Task to complete: Filter the material below, keeping each line that contains the word "should" and copying it unchanged.

>>>>

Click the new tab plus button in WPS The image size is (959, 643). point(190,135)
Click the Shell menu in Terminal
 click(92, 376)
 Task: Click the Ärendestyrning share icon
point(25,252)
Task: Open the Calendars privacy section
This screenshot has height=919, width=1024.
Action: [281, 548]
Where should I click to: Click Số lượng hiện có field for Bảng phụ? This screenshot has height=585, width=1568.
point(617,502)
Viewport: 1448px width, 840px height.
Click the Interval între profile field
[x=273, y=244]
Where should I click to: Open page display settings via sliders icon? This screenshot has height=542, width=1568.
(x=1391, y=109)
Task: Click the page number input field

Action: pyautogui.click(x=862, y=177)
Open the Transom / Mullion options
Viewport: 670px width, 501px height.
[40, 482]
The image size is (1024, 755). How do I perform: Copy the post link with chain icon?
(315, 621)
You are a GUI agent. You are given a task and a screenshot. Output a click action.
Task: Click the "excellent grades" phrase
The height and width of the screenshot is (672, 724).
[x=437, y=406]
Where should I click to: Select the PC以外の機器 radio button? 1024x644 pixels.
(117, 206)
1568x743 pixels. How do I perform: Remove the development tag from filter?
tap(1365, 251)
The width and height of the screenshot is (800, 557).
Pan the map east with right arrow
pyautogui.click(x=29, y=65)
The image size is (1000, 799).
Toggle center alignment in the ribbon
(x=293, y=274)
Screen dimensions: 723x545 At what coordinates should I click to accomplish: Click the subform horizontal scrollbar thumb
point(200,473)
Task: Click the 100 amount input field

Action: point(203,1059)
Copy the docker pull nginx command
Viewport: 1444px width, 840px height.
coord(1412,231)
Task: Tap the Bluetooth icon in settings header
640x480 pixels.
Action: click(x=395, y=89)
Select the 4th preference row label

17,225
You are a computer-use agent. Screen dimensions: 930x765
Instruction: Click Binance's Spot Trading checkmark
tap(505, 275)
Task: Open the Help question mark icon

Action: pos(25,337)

<<<<

The reply:
Where should I click to: Click Số lượng hiện có field for Bảng phụ? This screenshot has height=585, width=1568.
Where should I click to: Open page display settings via sliders icon? This screenshot has height=542, width=1568.
Where should I click to: Select the PC以外の機器 radio button? 1024x644 pixels.
Screen dimensions: 723x545 At what coordinates should I click to accomplish: Click the subform horizontal scrollbar thumb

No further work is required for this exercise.